BEGIN

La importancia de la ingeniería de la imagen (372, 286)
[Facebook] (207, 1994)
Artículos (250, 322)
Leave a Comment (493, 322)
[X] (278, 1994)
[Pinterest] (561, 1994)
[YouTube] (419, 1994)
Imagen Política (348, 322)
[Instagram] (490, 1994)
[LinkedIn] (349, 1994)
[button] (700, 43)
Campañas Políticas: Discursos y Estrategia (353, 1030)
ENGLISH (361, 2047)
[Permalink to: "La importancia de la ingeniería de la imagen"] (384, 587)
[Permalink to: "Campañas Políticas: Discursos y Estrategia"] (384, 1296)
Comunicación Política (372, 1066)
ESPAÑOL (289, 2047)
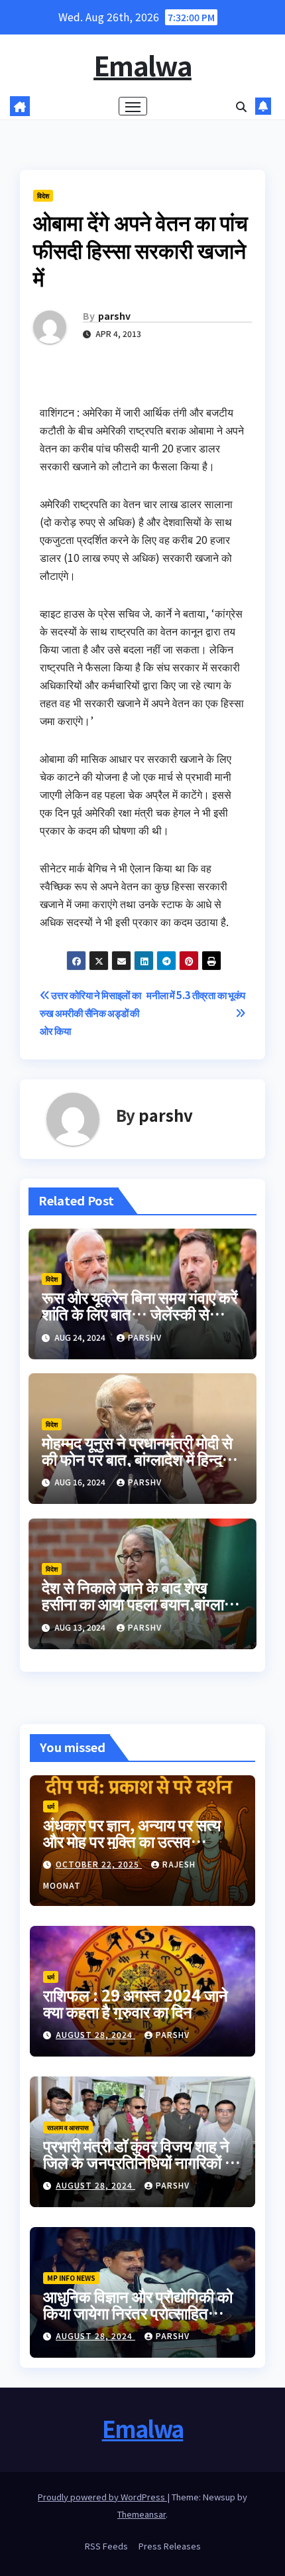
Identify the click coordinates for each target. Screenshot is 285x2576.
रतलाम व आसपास (68, 2127)
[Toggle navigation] (133, 106)
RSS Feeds (106, 2546)
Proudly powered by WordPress (102, 2496)
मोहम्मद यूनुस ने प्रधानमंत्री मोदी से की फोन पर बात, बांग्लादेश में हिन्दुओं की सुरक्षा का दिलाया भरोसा (139, 1458)
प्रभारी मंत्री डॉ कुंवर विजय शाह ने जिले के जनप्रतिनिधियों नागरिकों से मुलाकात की (139, 2162)
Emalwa (142, 65)
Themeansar (141, 2514)
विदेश (43, 195)
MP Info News (71, 2278)
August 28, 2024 (95, 2034)
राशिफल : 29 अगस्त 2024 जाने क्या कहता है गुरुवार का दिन (135, 2003)
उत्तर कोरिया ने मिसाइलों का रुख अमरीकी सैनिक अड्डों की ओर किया (90, 1012)
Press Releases (170, 2546)
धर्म (50, 1806)
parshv (114, 316)
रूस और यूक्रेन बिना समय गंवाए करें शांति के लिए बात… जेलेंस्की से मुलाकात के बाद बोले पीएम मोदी (139, 1313)
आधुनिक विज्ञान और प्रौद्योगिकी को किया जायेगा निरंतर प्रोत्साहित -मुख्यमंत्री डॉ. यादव (138, 2312)
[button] (241, 106)
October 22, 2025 (99, 1863)
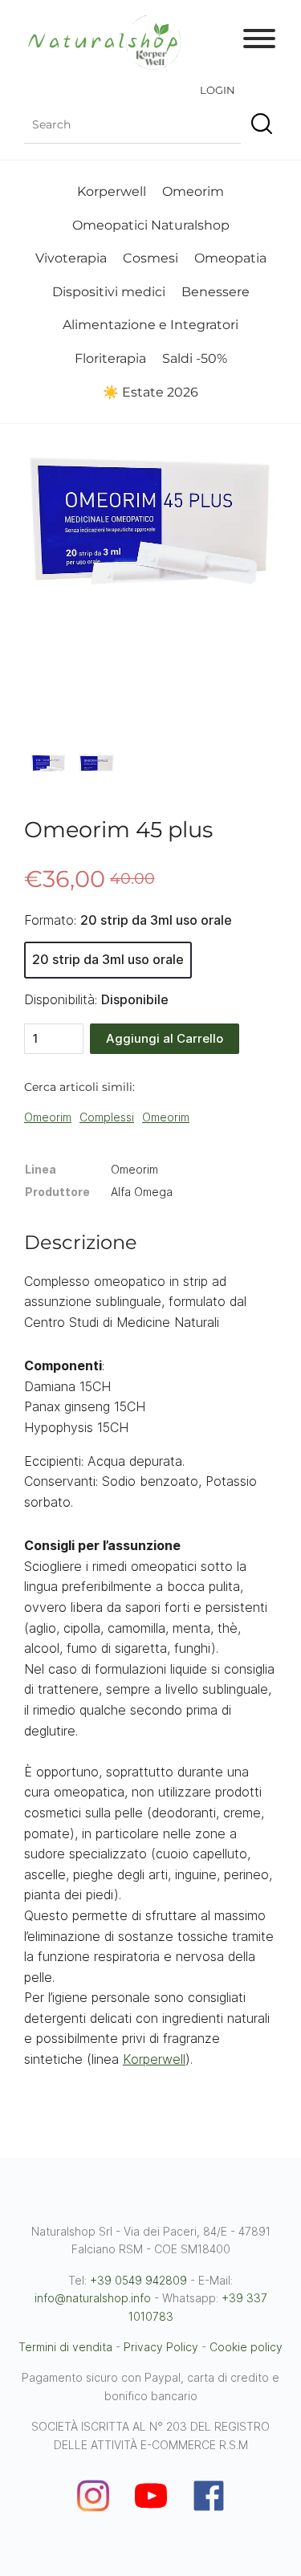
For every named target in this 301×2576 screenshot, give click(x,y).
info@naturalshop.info (93, 2298)
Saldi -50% (194, 358)
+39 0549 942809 (138, 2280)
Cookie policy (246, 2347)
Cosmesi (150, 258)
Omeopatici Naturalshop (151, 225)
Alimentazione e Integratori (150, 324)
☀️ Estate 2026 (150, 392)
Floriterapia (110, 358)
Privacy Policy (161, 2347)
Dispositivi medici (108, 291)
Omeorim (193, 191)
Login (217, 89)
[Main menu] (259, 41)
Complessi (106, 1117)
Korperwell (111, 191)
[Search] (259, 125)
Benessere (215, 291)
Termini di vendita (65, 2347)
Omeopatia (230, 258)
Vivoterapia (71, 258)
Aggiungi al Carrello (164, 1038)
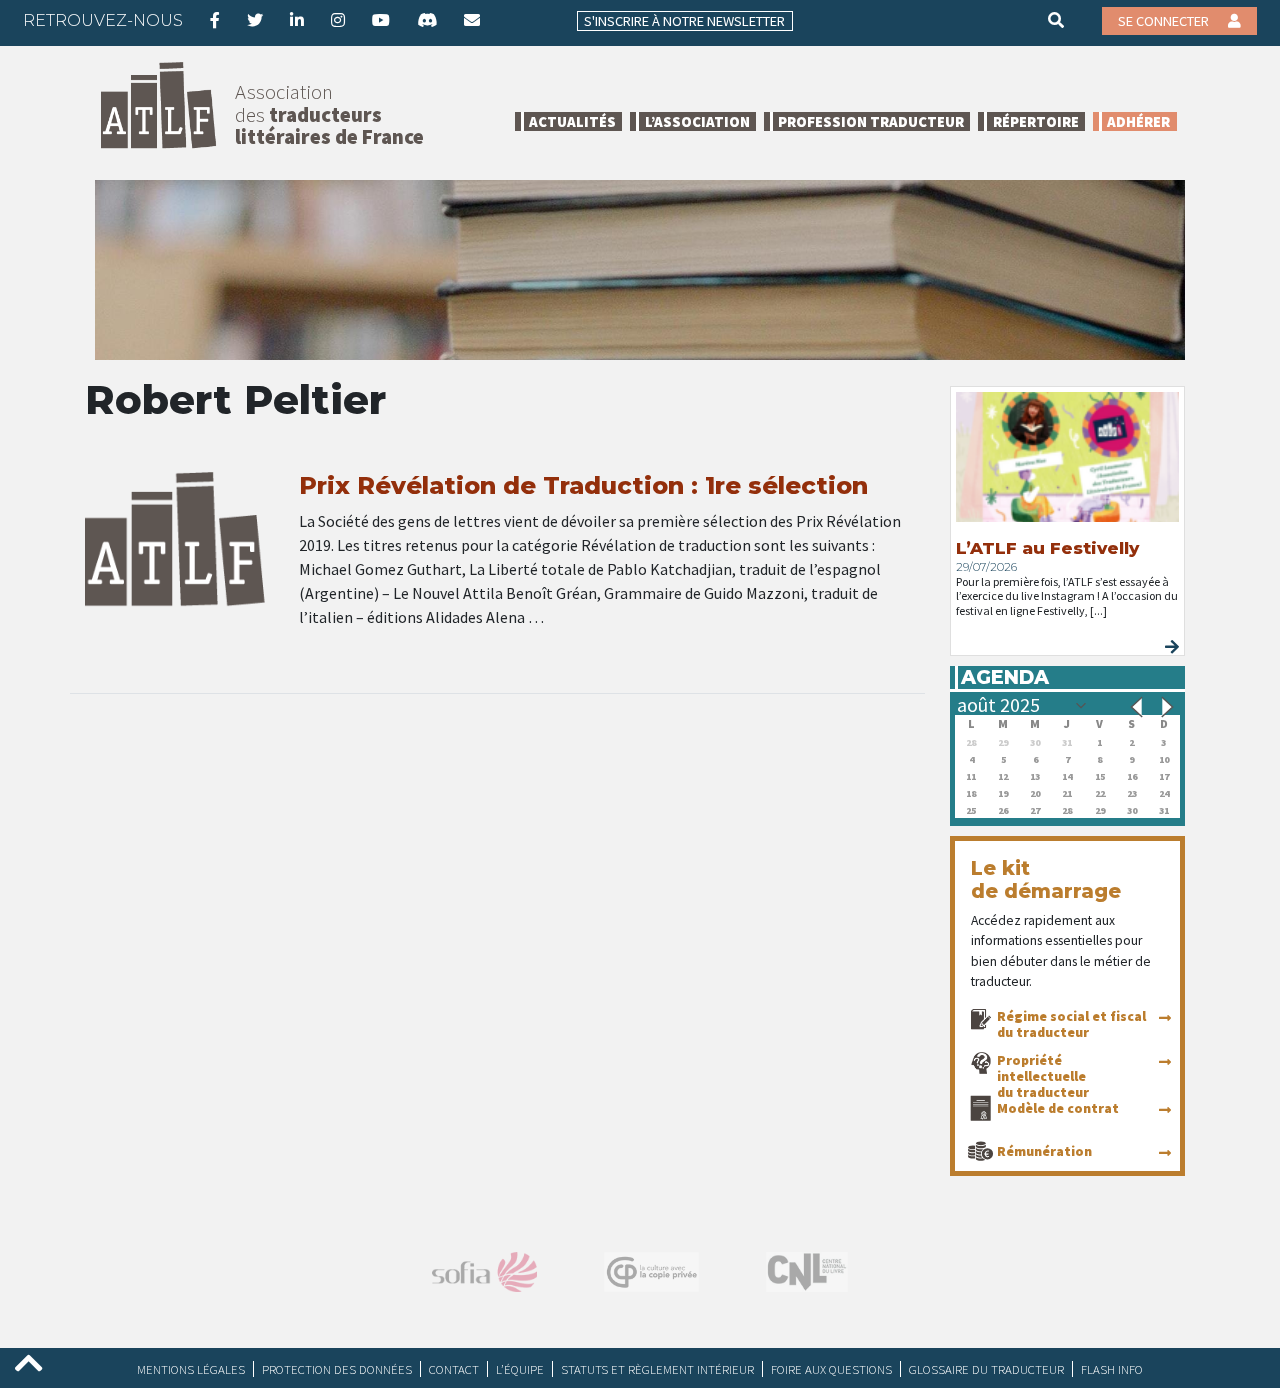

END

What to do.
Look above for the line containing "धर्म (50, 1806)", then copy exactly from it through the line containing "Vivoterapia (71, 258)", keeping both and leaving out pictures. Add nothing else.

Reply to the exercise.
धर्म (50, 1806)
parshv (114, 316)
रूस और यूक्रेन बिना समय गंवाए करें शांति के लिए बात… जेलेंस्की से मुलाकात के बाद बोले पीएम मोदी (139, 1313)
आधुनिक विज्ञान और प्रौद्योगिकी को किया जायेगा निरंतर प्रोत्साहित -मुख्यमंत्री डॉ. यादव (138, 2312)
[button] (241, 106)
October 22, 2025 (99, 1863)
For every named target in this 301×2576 screenshot, give click(x,y).
info@naturalshop.info (93, 2298)
Saldi -50% (194, 358)
+39 0549 942809 (138, 2280)
Cookie policy (246, 2347)
Cosmesi (150, 258)
Omeopatici Naturalshop (151, 225)
Alimentazione e Integratori (150, 324)
☀️ Estate 2026 (150, 392)
Floriterapia (110, 358)
Privacy Policy (161, 2347)
Dispositivi medici (108, 291)
Omeorim (193, 191)
Login (217, 89)
[Main menu] (259, 41)
Complessi (106, 1117)
Korperwell (111, 191)
[Search] (259, 125)
Benessere (215, 291)
Termini di vendita (65, 2347)
Omeopatia (230, 258)
Vivoterapia (71, 258)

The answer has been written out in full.